* EXERCISE BRIEF
How many lines in the listing below include the word "target"? Answer with the number and nothing else.

++++++

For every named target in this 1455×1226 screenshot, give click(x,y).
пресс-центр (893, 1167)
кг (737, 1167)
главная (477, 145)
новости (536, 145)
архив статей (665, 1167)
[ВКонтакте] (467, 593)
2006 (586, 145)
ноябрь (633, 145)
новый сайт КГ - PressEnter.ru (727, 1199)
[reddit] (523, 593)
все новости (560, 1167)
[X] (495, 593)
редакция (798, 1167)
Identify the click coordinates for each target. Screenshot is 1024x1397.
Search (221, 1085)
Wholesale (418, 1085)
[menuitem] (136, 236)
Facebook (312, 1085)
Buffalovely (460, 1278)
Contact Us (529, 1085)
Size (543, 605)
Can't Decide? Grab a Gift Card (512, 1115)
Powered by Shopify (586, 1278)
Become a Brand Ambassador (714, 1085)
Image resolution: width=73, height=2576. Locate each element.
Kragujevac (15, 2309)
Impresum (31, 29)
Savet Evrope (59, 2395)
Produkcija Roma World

++++++

* EXERCISE RESULT
2